I thought I would share a heart-breaking and eye-opening conversation with you all. It went like this:
Last night, at the very end of story time with Dad, I said to Luke, as he was staring blankly and unwaveringly at me, "Even though you love me, it's still not nice to stare." Tim wrapped up his reading to Luke, and Luke climbed up into his bed, his eyes getting redder and wetter as he climbed. I asked him what was wrong, thinking he was sad that story time was so short. He blurted out, his tears erupting, "I feel like I don't love you!" I was confused. I asked, "Are you saying you are so mad at me that you feel like you don't love me, or are you saying you think I don't love you?" He answered that he thought I said that he didn't love me, and burst into fresh tears. I explained more clearly what I had said. Then, I asked, "Why are you so afraid that I might not know you love me?" He answered, crying as he did, "Because if you think I don't love you, then you might not keep me and give me up for adoption!" I hugged him as he cried and assured him that when we said he was our "forever son", that meant forever. I was explaining what forever means when he said, "For some reason, I just have trouble believing you," and burst into fresh tears. I hugged him. Tim hugged him. We both let him know that we understand why he is afraid and has trouble believing that we mean forever.

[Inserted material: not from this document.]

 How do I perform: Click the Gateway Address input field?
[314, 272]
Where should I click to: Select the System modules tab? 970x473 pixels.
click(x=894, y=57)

It has not entered my mind since the beginning weeks that Luke is not used to being permanent. His life has been in upheaval since he was born. We all know that he is our son forever, but over time, we have forgotten that that fact is not a reality yet for him. I suddenly have clarity on so many things. No wonder he still robotically obeys every command without reason or emotion. He is trying so hard to order his world in such a way that it does not cause him upheaval again. When we give him an order, he obeys mechanically. We appreciate the obedience, but always feel like something is just not quite right about it. Now, I've had a paradigm shift. Sunday, I was wondering in frustration if things will ever feel 'normal'. Now, I see more clearly, that 'normal' will come as he feels more secure and one year is not enough to feel secure after 6 years of not having security. He is so smart that he picks up the rules of proper attachment pretty fast, but the heart (habit) of attachment will take more time.
One of the most helpful things we have been taught in our Circle of Security attachment therapy has been learning that young children that are neglected in the early years haven't had parents who pick them up and tell them how they feel: "Oh, you're hungry, that's what's wrong." "Oh, you're sick, no wonder you are unhappy." "Oh, Did you miss Mommy? That's why your crying." We verbally tell our babies what they feel, with more detail as they grow older. When a baby is neglected, he doesn't learn to put names to his emotions (sad, jealous, angry, scared) and feelings (cold, hot, hungry, full), nor how to deal with them. He was left to answer his own needs from early on. In a loving, caring home, he would have learned that his parents will take care of his needs. In a neglectful home, he learns to deal with unanswered needs in ways that alleviate the pain of that unanswered need. He learns how to control things in whatever way he can. It is one of our tasks to help Luke learn that his parents are responsible for answering his comfort needs and he has to allow us to do our job and not move into his habitual behaviors that he learned as an infant.
Adopting an older child is a real adventure. We are learning so much.